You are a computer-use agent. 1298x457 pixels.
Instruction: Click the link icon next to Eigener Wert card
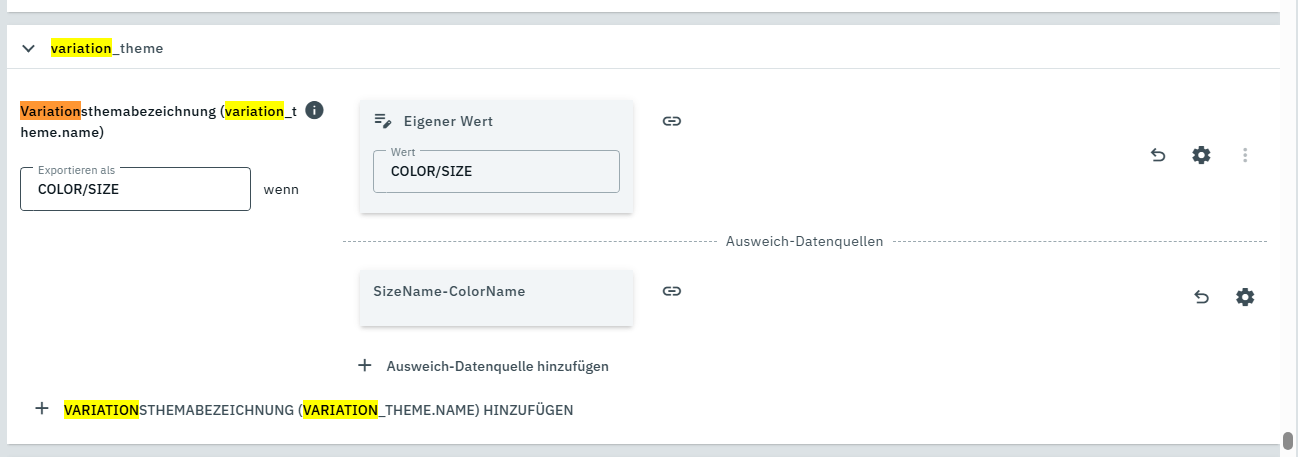pos(672,121)
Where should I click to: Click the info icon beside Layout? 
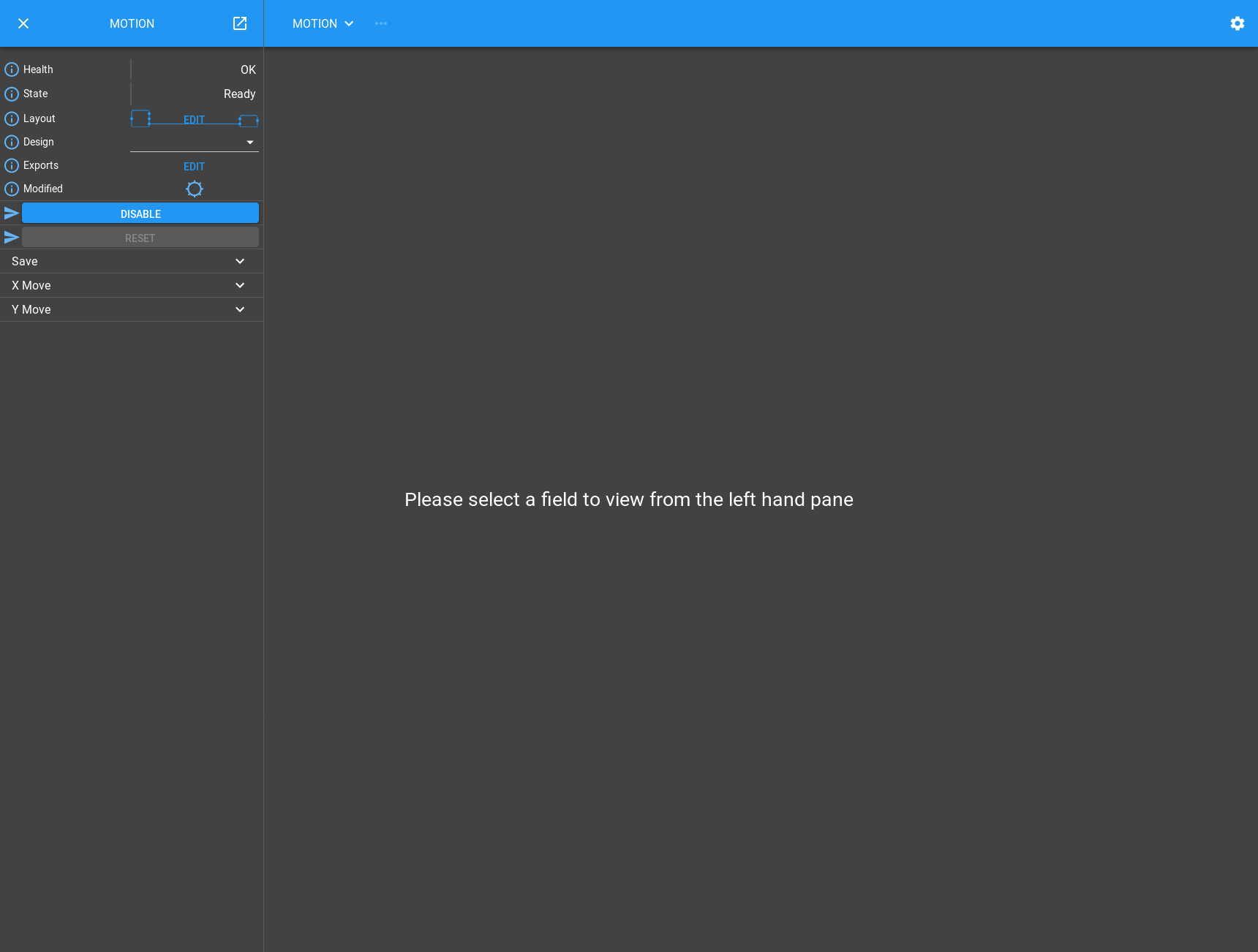tap(12, 118)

§ Work required: Please repeat the data verbatim and leave the pictures out of your copy.

§ Answer below:
You are a computer-use agent. 1298x457 pixels.
Instruction: Click the link icon next to Eigener Wert card
pos(672,121)
Where should I click to: Click the info icon beside Layout? 
tap(12, 118)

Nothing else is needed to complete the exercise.